Emmanuel Macron a remis mardi sa démission à François Hollande "pour se consacrer entièrement à son mouvement politique", En Marche!. Une décision qui réjouit Gérard Filoche, candidat à la primaire socialiste et membre du bureau national du PS, interrogé ce mercredi sur RMC.

C'était dans l'air du temps depuis plusieurs semaines. C'est désormais officiel. Ce mardi, Emmanuel Macron a annoncé sa démission du ministère de l'Economie. "C’est un choix pour être libre et responsable", a-t-il expliqué, indiquant qu'il voulait désormais se consacrer entièrement à son mouvement politique, En Marche!. "C’est une nouvelle étape qui commence pour laquelle j’aurai besoin de toutes les bonnes volontés." Après des mois de rumeurs de départ et de déclarations provocatrices, l'annonce de cette démission a été largement commentée par la classe politique, de droite comme de gauche.

"C'est un personnage qui est usé"

Ce mercredi sur RMC, le socialiste Gérard Filoche a par exemple estimé qu'"Emmanuel Macron venait de plonger.

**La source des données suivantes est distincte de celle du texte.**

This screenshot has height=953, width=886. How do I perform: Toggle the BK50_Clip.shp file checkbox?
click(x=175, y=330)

Il a quitté le tremplin. Il fait des altos, des rouleaux et à la fin ça fera plouf parce que je ne crois pas une seule seconde que ce personnage ait quelque chose à présenter". "On sait qu'il défend la banque, le libéralisme mais quand il parle, il dit être 'pour l'espérance'. Qui n'est pas pour l'espérance?, poursuit celui qui est candidat déclaré à la primaire de la gauche. Quand il propose quelque chose, cela sonne creux tout de suite."

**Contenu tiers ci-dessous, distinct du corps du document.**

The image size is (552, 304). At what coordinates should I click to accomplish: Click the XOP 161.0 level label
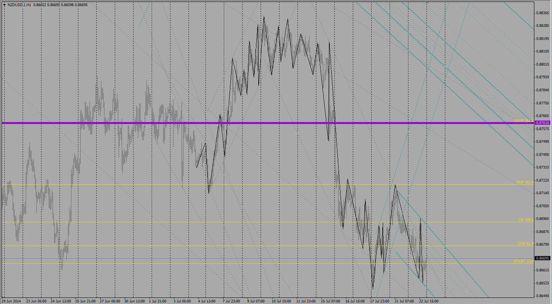(x=525, y=182)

"Il n'y a rien de nouveau. C'est un personnage qui est usé et qui nous a usés, critique encore le membre du bureau national du PS dans Bourdin Direct. Depuis juin 2012, il y a 1,3 million de chômeurs en plus alors qu'il était conseiller à l'Elysée et ministre de l'Economie. C'est ça son vrai bilan ! Il dit qu'il n'est ni de gauche, ni de droite ce qu'il fait qu'il est nulle part. Il n'a pas de base".

"C'est un soufflet médiatique"

"Quand les gouvernements sont en crise, en train de finir, il y a toujours des personnages interlopes comme Raspoutine ou Tapie. Emmanuel Macron est dans cette catégorie-là: une chose qui arrive, qui trouble et qui passe, déclare encore Gérard Filoche. Il passera aussi vite que Tapie, j'espère même encore plus vite. C'est un soufflet médiatique extraordinaire".

Interrogé ensuite sur l'éventuelle candidature de François Hollande à l'élection présidentielle de 2017, Gérard Filoche n'a pas manqué de tacler le chef de l'Etat. "Il est perdu et perdant, a-t-il estimé. Et s'il se présente cela ajoutera à la perdition. Il faut qu'il rende service à la gauche en ne se présentant pas, pour que la gauche ait une chance de se mettre d'accord pour présenter un candidat commun. La seule gêne à cela, c'est François Hollande et son bilan".